Color coding distinguishes either musical fore, middle and background and / or orchestration. In printed matter, multi-color print, whether the old-style plate print or currently digital, ramps up publishing costs a great deal. In the virtual arena of the computer, the expense of color is negligible.

You may, having essayed the graphic illustrations, have an easier time 'reading' scores than you might think.
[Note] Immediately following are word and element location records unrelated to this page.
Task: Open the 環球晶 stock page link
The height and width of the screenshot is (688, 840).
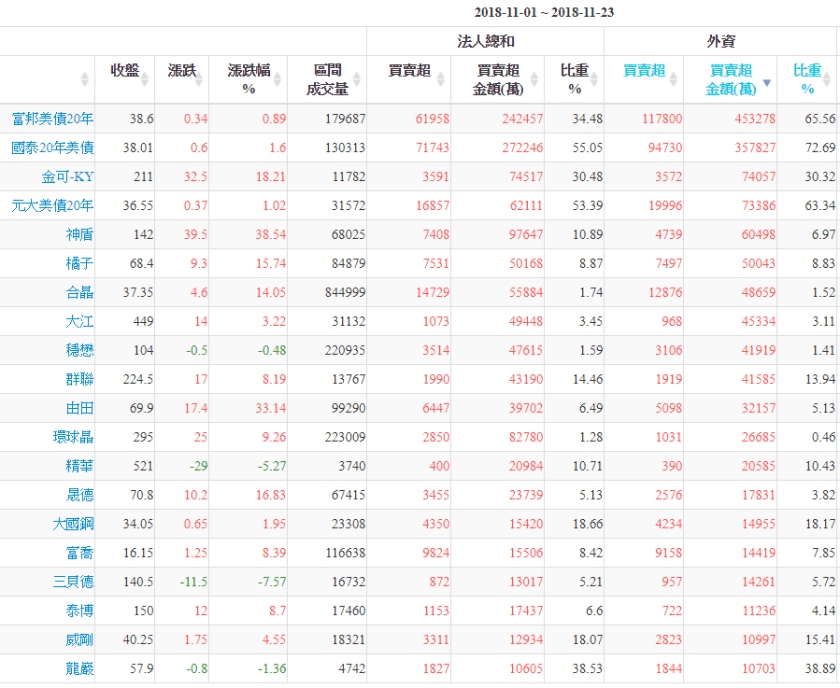Action: click(x=73, y=437)
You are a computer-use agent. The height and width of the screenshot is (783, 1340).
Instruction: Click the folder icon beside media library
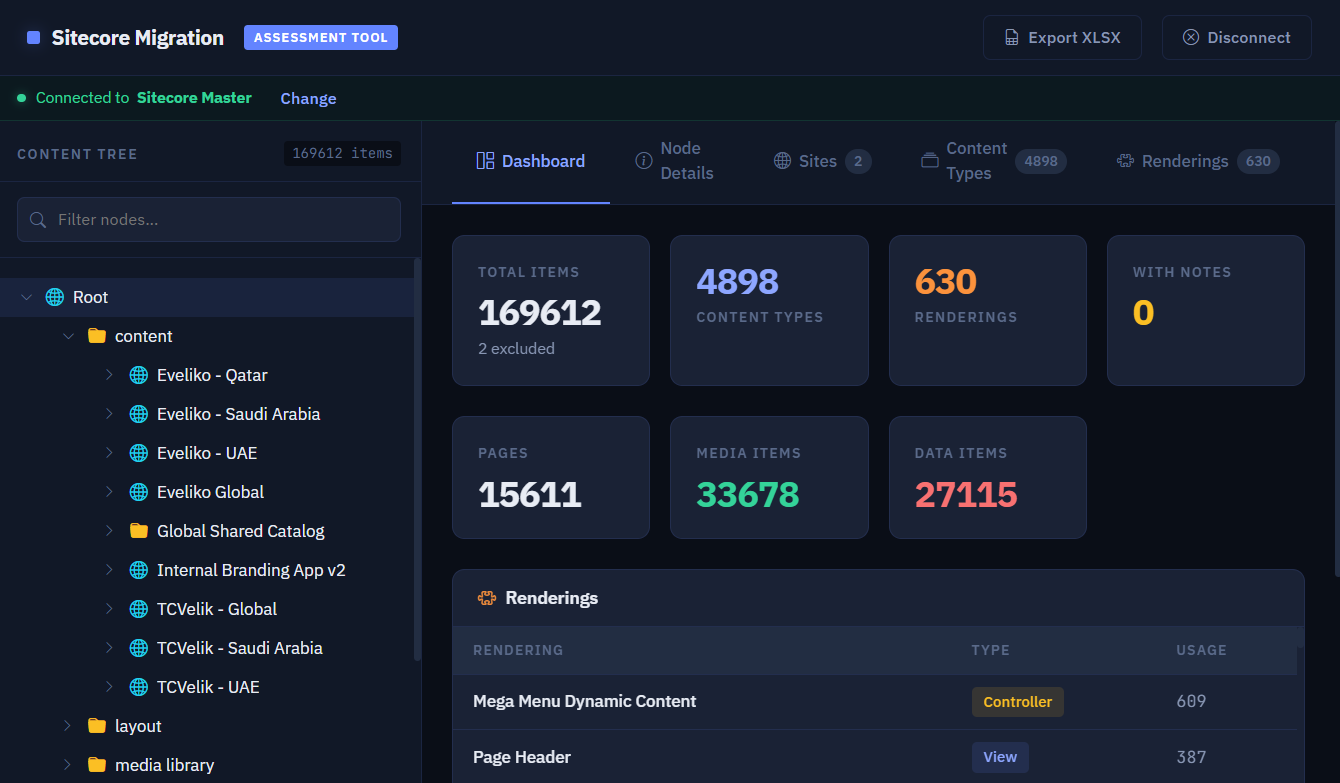(x=97, y=765)
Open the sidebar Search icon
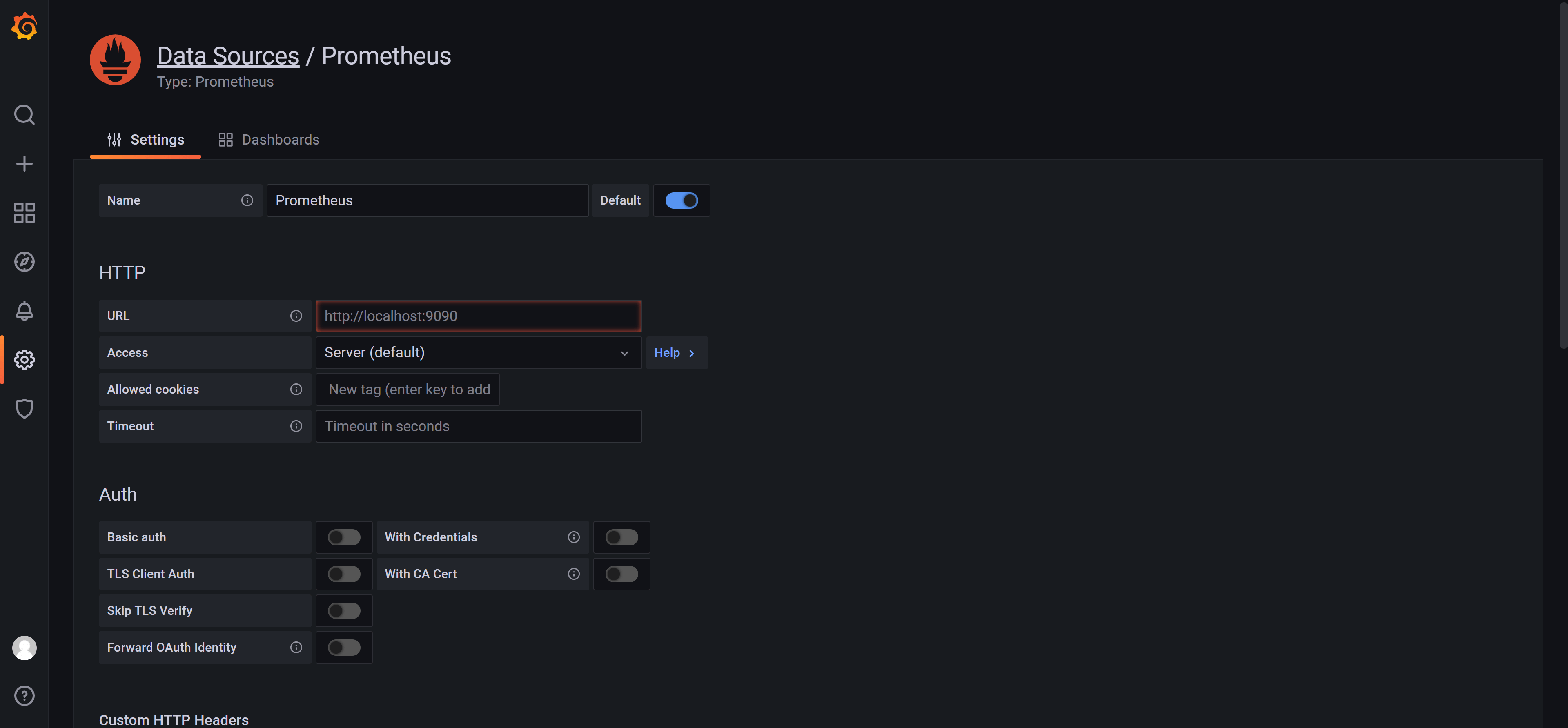This screenshot has width=1568, height=728. (24, 114)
You still need not know the specifics of musical notation: the principle is very much the same, a graph, the notes produce contours, the conventions of rhythmic notation apart, those are still graphically spaced to give the same sense of timing.
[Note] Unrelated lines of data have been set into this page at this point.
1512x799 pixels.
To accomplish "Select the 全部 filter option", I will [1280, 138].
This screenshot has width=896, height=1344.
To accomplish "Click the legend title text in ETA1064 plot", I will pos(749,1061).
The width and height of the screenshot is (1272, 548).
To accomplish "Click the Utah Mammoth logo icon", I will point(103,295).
I advocate giving that a go, and starting with scores of pieces with reduced forces, chamber music, early classical symphonies with strings, a few winds, a horn.

This Brahms piano quartet movement, if you found a score, would not be much more difficult to follow than this analogue animated graphic
Piano Quartet in C minor, opus 60, 3rd mvt. 




_(N.B. to the right of this link are many other "Chromadepth 3D" analog animated scores of various repertoire.)_

Ravel ~ Introduction and Allegro for harp, Flute, Clarinet, and String quartet (Introduction et allegro pour harpe, flûte, clarinette et quatuor à cordes.)





Or a string quartet, etc.

Orchestral scores, once you become accustomed to the hierarchy of the conventions of that notation, (Top to Bottom, Winds, Brass, Strings, Percussion) also start to become more accessible.

Just as a pointer focuses your attention to that which is being singled out, following a score and focusing on any one element has the rather spectacular effect of 'amplifying' that particular part when you listen.

Remember, without all the formality and conventions learned, a score is but another graphic form which represents what we hear. Do not let the fact you may not actually 'read' music intimidate you at all.


----------



## starry (Jun 2, 2009)

Slower movements are obviously easier to read with a score for beginnners, as the most basic difficulty is keeping up with the speed.


----------



## starry (Jun 2, 2009)

[Duplicate post originally]

I'll just add that I have preferred the bar graph style ones he has done over some of the other styles.


----------